> **本文抜粋**
2018年、東京松之山会会報誌カントリーポエムに一本の記事が寄稿された。

埼玉県草加市に住む松之山出身の男性が1954年に松之山温泉街を襲った大火を語るという内容のわずか1ページの記事だった。

しかし、その記事は松之山温泉街の人々が「松之山大火」を思い起こし、さらなる地域防災を考えるきっかけになったのだそうだ。

当時を知る人が少なくなりつつある松之山温泉で、大火とその復興の歴史を辿りながら、これからの地域防災の在り方を聞いた。

松之山を襲った大火の惨状

1954年8月19日の夜。松之山温泉街の奥から出火した炎は木造の旅館同士が密集する中で燃え広がっていった。およそ500名の観光客が宿泊していた温泉街は騒然となる。その日は不運にも台風が近づいており大変な強風だった。

火災発生前の松之山温泉街

強風によって燃え広がる炎。延焼は止まらず、消火活動は難航した。なぜならば、消火設備や消防署体制が整っている現代と違い、地域住民で組織された消防団が初期消火を行わなければならなかったからだ。

当時は、市街地から消防隊が到着するまでゆうに一時間以上かかった。その間の消火に使えるのは松之山にあった3台の人力腕用ポンプと、唯一の手引き動力ポンプしかなく、燃えさかる激しい炎を鎮火させることができずジリジリと後退を続けた。


懸命に続く消火活動

十日町から応援の自動車ポンプ車が到着する頃には温泉街の半分近くが炎に包まれており、消防隊と消防団の懸命な消火活動にもかかわらず、出火からわずか二時間あまりで旅館6軒と商店2、飲食店1、土蔵および共同浴場家屋の11軒を焼失させてしまった。

これが松之山町史に伝わる「松之山大火」である。

柳 靖治氏「昭和29年の夏、松之山大火があった時は中学1年生でした。当時の私はまだ松之山温泉の人間じゃなかったのですがね。ちょうど台風が近づいている時で風も強かった。」

松之山大火から今日までの松之山を知る柳靖治氏は、一冊のアルバムを取り出した。

> **提供情報**
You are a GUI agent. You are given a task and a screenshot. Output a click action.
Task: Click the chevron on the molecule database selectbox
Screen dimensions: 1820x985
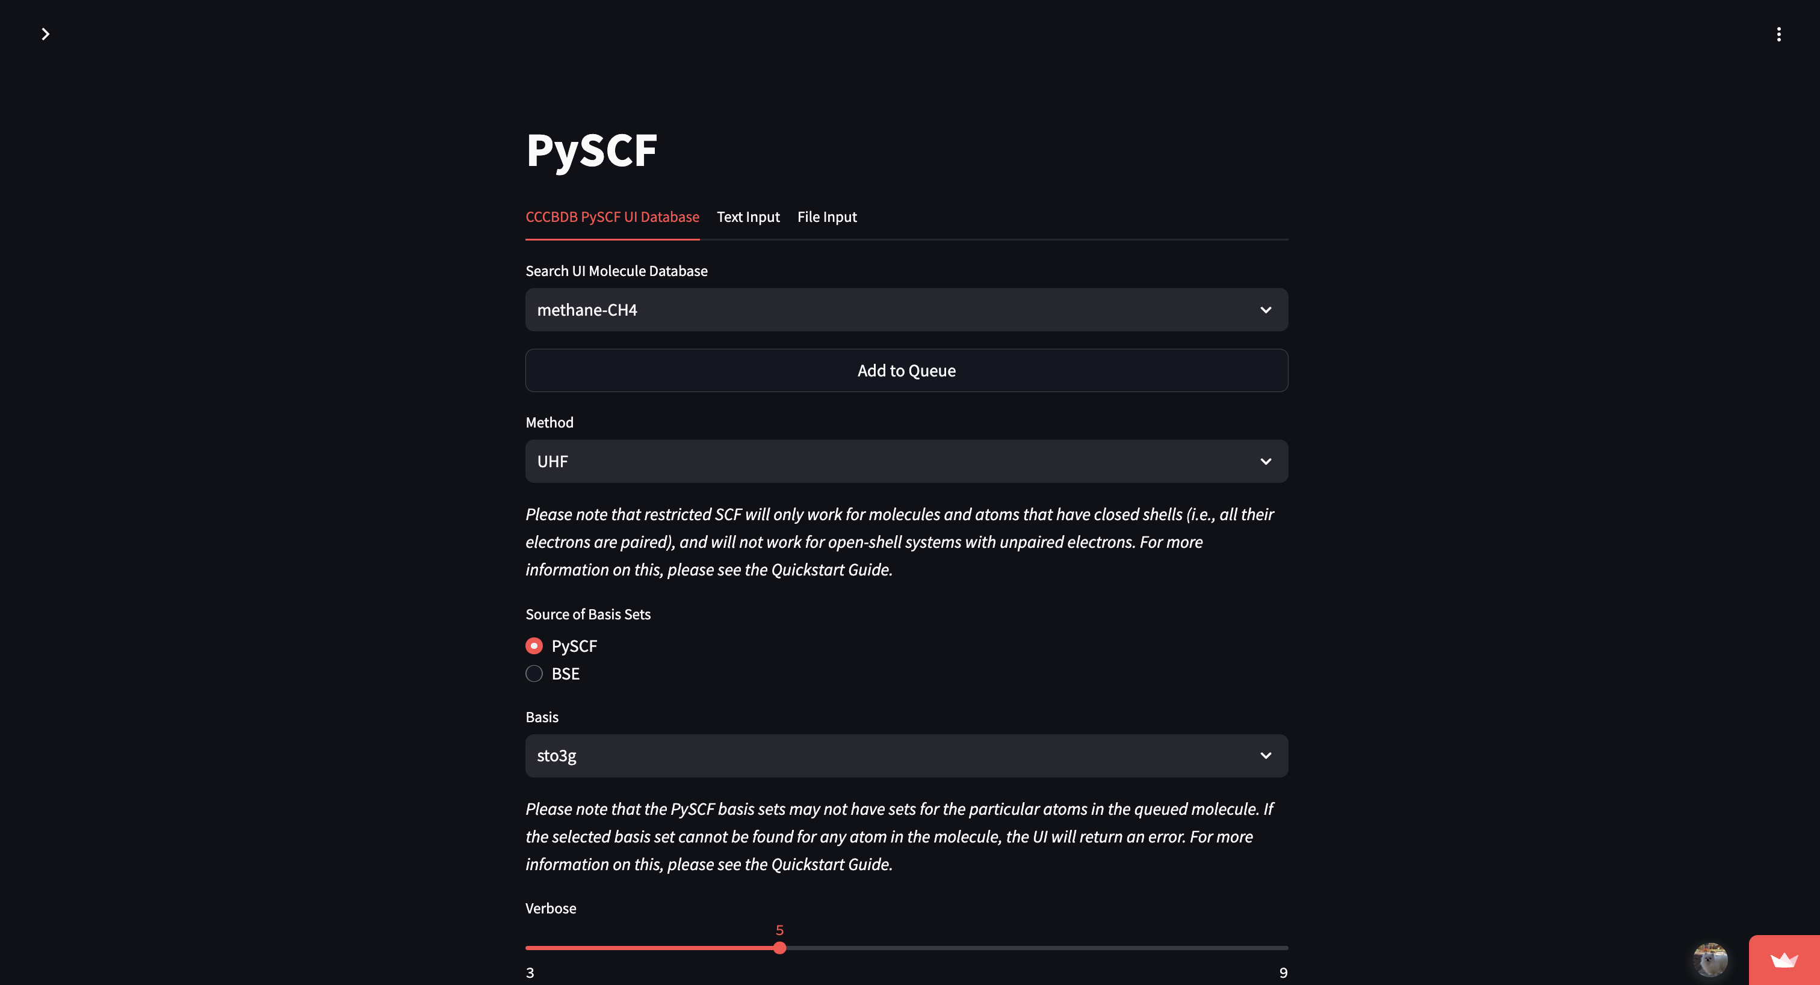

> **作業内容**
#1 松之山大火の文章の「強風によって燃え広がる炎。延」から「きずジリジリと後退を続けた。」までを、一字も変えずにもう一度書き出してください。
#2 松之山大火の文章を、最後の文に続けて書き進めてください。

> **記述回答**
#1
強風によって燃え広がる炎。延焼は止まらず、消火活動は難航した。なぜならば、消火設備や消防署体制が整っている現代と違い、地域住民で組織された消防団が初期消火を行わなければならなかったからだ。

当時は、市街地から消防隊が到着するまでゆうに一時間以上かかった。その間の消火に使えるのは松之山にあった3台の人力腕用ポンプと、唯一の手引き動力ポンプしかなく、燃えさかる激しい炎を鎮火させることができずジリジリと後退を続けた。

#2
柳靖治氏

当時の状況を記した千歳館(現・ひなの宿ちとせ)の主人、柳政司氏の手記

『温泉の大火…伝統を誇る名湯として天下にその名を喧伝され親しまれて来た松之山温泉の不幸。昭和29年8月19日の深夜に起こった大悪火は羅災者の尊い生命線である住居を始め、営業用品は勿論多年苦心努力の結晶で作りあげた生活必需品を併せ多額の財産を僅か二時間余にして烏有に帰した事は到底言語や字句に現しえない大惨事であった。』

手記を書いたのは当時の消防団を率いて消火活動を行っていた柳政司氏。柳靖治さんの義父にあたる。


松之山大火直後の温泉街

無残にも焼け落ちた温泉街の旅館、家屋。この大火の中で幸いにも死傷者は1人も出なかった。損害推定額は当時の貨幣価値で1億3千万円だった。

松之山復興への決意

『今にしてその(大火)原因や大火たらしめた幾多行方について百万遍これを繰り返して見ても帰らぬ事であり、又巷間に伝えられる流言蜚語を論究してみても元の姿にはなりえないのでここに羅災者一同はそれらに耳目を傾けることなく、むしろ各自の過去に於ける反省すべきことは断固反省し白紙の上に新しき更生復興の線を引き一日も早く生活の安定を得、事業の進展に邁進すべく決意を新たにする。』
手記の続きには復興への新たな決意が書かれていた。大火の惨事を受けながらも前に進んでいく力強さは、当時の写真からも伺える。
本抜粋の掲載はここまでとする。